Extrait du texte —

Aucune structure publique

La structure spécialisée permet surtout aux enfants d’acquérir une certaine autonomie, dans un environnement scolarisé. En 2000, elle a mis en place des CCA (" classes for children with autism "), un programme d’intégration scolaire qui regroupe une vingtaine d’enfants de 3 à 11 ans. La majorité d’entre eux sont suivis dans de petits groupes de trois à quatre enfants. Mais certains autistes sont directement intégrés dans des classes régulières du collège Sacré-Coeur, une école chrétienne de Beyrouth qui héberge toutes les activités de la LAS. Les enfants sont pris en charge sans distinction de religion. Au total, 27 professionnels assurent un suivi pluridisciplinaire. Tout cela a bien entendu un coût. " Une année scolaire dans les CCA revient environ à 12 000 dollars par an (environ 8 800 euros), explique Arwa El-Amine Halawi. La plupart des familles ne peuvent pas payer une telle somme, elles contribuent en fonction de leurs moyens ", ajoute la présidente de la LAS. Le reste est complété par l’Etat libanais, qui finance ces classes à hauteur de 15 %, des donateurs privés ou des fonds étrangers (Union européenne, Banque mondiale, etc.).

Ces dons restent cependant souvent insuffisants. " Il n’existe aucune volonté étatique de faire changer la situation. De manière générale, le handicap n’intéresse pas les responsables politiques, car c’est très coûteux et peu rentable. Ils considèrent dans l’absolu que les personnes handicapées n’apportent rien à la société ", explique Sami Richa, chef du service de psychiatrie à l’hôpital de l’Hôtel-Dieu. " Il n’existe aucune structure publique prenant en charge les enfants autistes et sans l’action des associations, la situation serait dramatique. Même avec leurs efforts, près de 90 % des autistes au Liban de forme sévère ne sont pas pris en charge ", assure le médecin. Soit ils ne sont pas " visibles ", soit ils sont " tolérés " dans des écoles ordinaires, soit ils finissent internés dans les trois hôpitaux psychiatriques du Liban, avec un risque très fort de régression. " Le manque de financements de l’Etat ne permet pas de former un nombre suffisant de spécialistes ni de mettre en place des structures de diagnostic pointues dans les hôpitaux ", affirme aussi Edith Kouba Hreich, responsable du service recherche et développement au sein de l’association Sesobel, qui accueille 40 enfants autistes, mais prend également en charge d’autres types de handicaps.

Données recueillies
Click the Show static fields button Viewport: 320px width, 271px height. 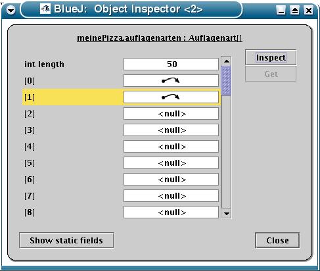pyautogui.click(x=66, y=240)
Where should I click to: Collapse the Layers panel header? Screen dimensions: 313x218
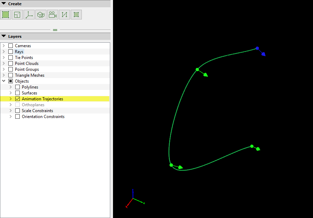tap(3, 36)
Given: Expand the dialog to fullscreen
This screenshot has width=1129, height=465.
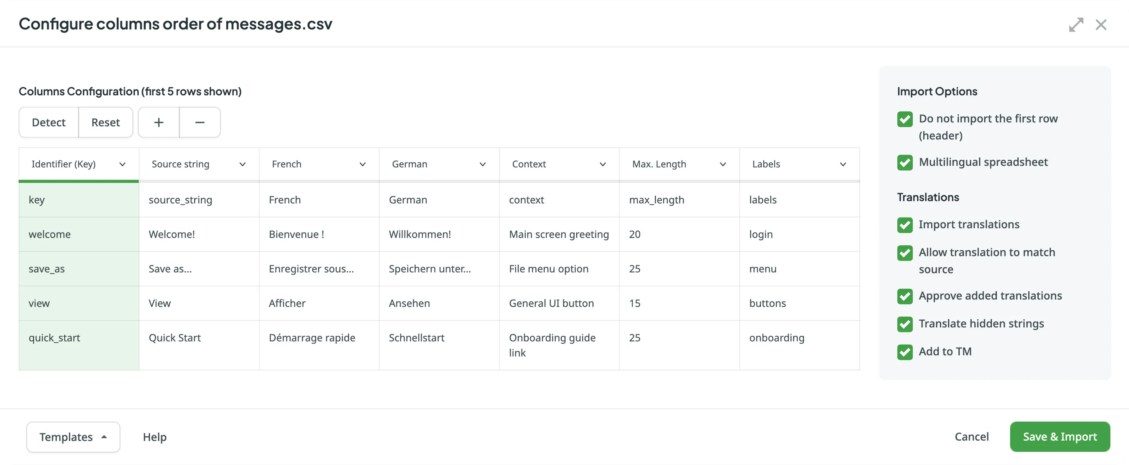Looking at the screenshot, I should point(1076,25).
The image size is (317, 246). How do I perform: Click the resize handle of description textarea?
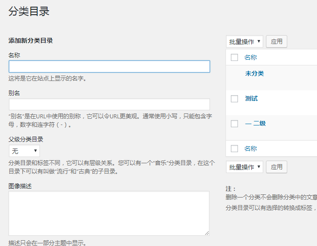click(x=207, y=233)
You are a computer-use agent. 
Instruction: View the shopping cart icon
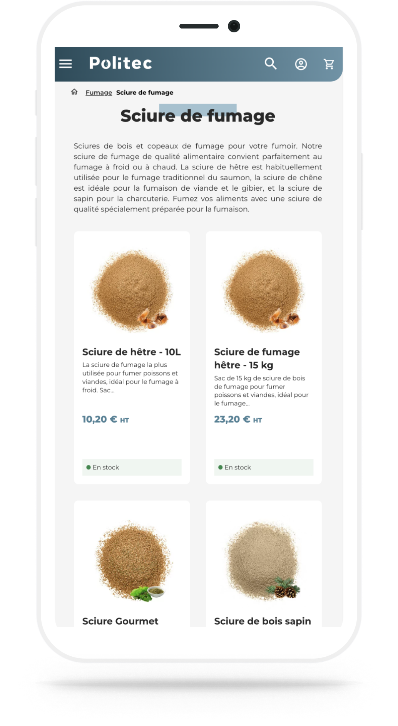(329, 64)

...

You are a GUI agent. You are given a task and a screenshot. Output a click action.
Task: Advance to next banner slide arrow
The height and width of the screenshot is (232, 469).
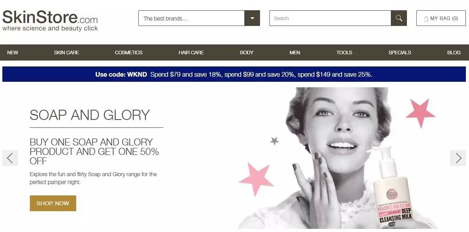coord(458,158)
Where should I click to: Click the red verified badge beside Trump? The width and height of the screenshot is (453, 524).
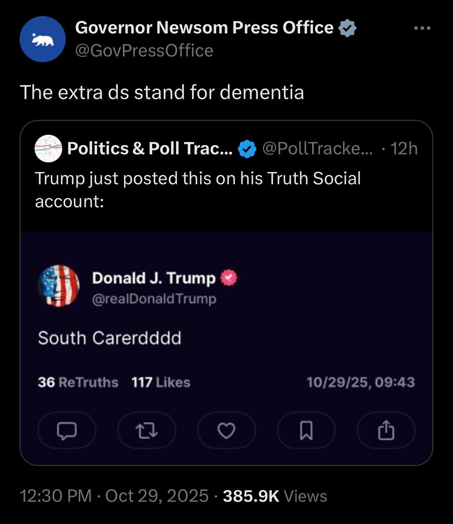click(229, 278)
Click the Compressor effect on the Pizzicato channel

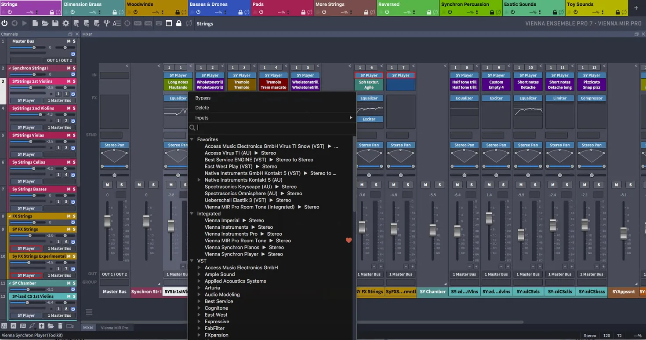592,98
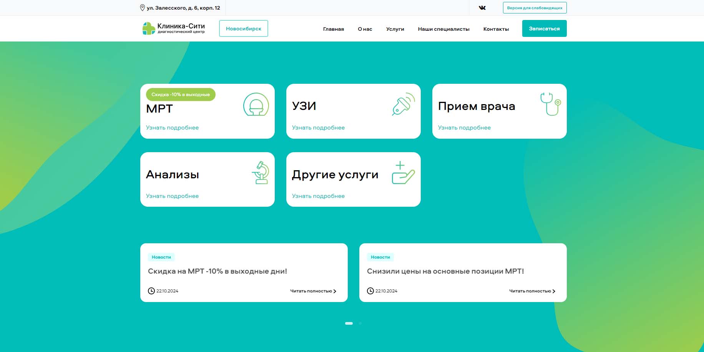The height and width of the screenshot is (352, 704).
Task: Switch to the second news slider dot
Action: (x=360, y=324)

Consignes de l'exercice —
[a] Répondez à ces questions sur le texte sur l'autisme au Liban :
(i) En quelle année les CCA ont-elles été mises en place ?
(ii) Combien de professionnels assurent le suivi pluridisciplinaire ?
(iii) Combien d'enfants autistes l'association Sesobel accueille-t-elle ?
[b] Reprenez le texte sur l'autisme au Liban à la suite de sa dernière phrase et prolongez-le.
Ces données n'ont aucun lien avec le texte sur l'autisme au Liban.

Réponses —
[a]
(i) En 2000.
(ii) 27 professionnels.
(iii) 40 enfants autistes.

[b]
Ateliers professionnels

Pour pallier l’absence de diagnostic - cruciale pour améliorer la prise en charge -, la Lebanese Autism Society a mis en place en 2005 le Centre de diagnostic et d’intervention précoce (CDIP) pour les enfants en bas âge, à l’intérieur du collège du Sacré-Coeur. Différents bilans (orthophonie, orthopédagogie, psychomotricité etc.) permettent d’évaluer la situation de l’enfant et de le faire bénéficier si nécessaire d’une prise en charge individualisée. L’ONG a aussi lancé en 2006 des classes techniques pour adolescents autistes, afin de les préparer à la vie professionnelle, via des ateliers. Elles accueillent sept adolescents de 15 à 21 ans. " Aucun des jeunes n’est encore apte à travailler régulièrement, certains sont à l’essai un jour par semaine dans une entreprise. Nous continuerons jusqu’à ce qu’ils soient prêts ", martèle Arwa El-Amine Halawi.

Le point d’interrogation concerne les projets de vie des adultes. " Nous souhaitons créer un centre spécialisé pour les autistes, en particulier les adultes, qui ne peuvent pas bénéficier d’une intégration scolaire. Il y a un énorme manque dans ce domaine ", explique Arwa El-Amine Halawi. " C’est encore un no man’s land, on ne sait pas ce que deviennent les autistes à l’âge adulte ", conclut le professeur Sami Richa.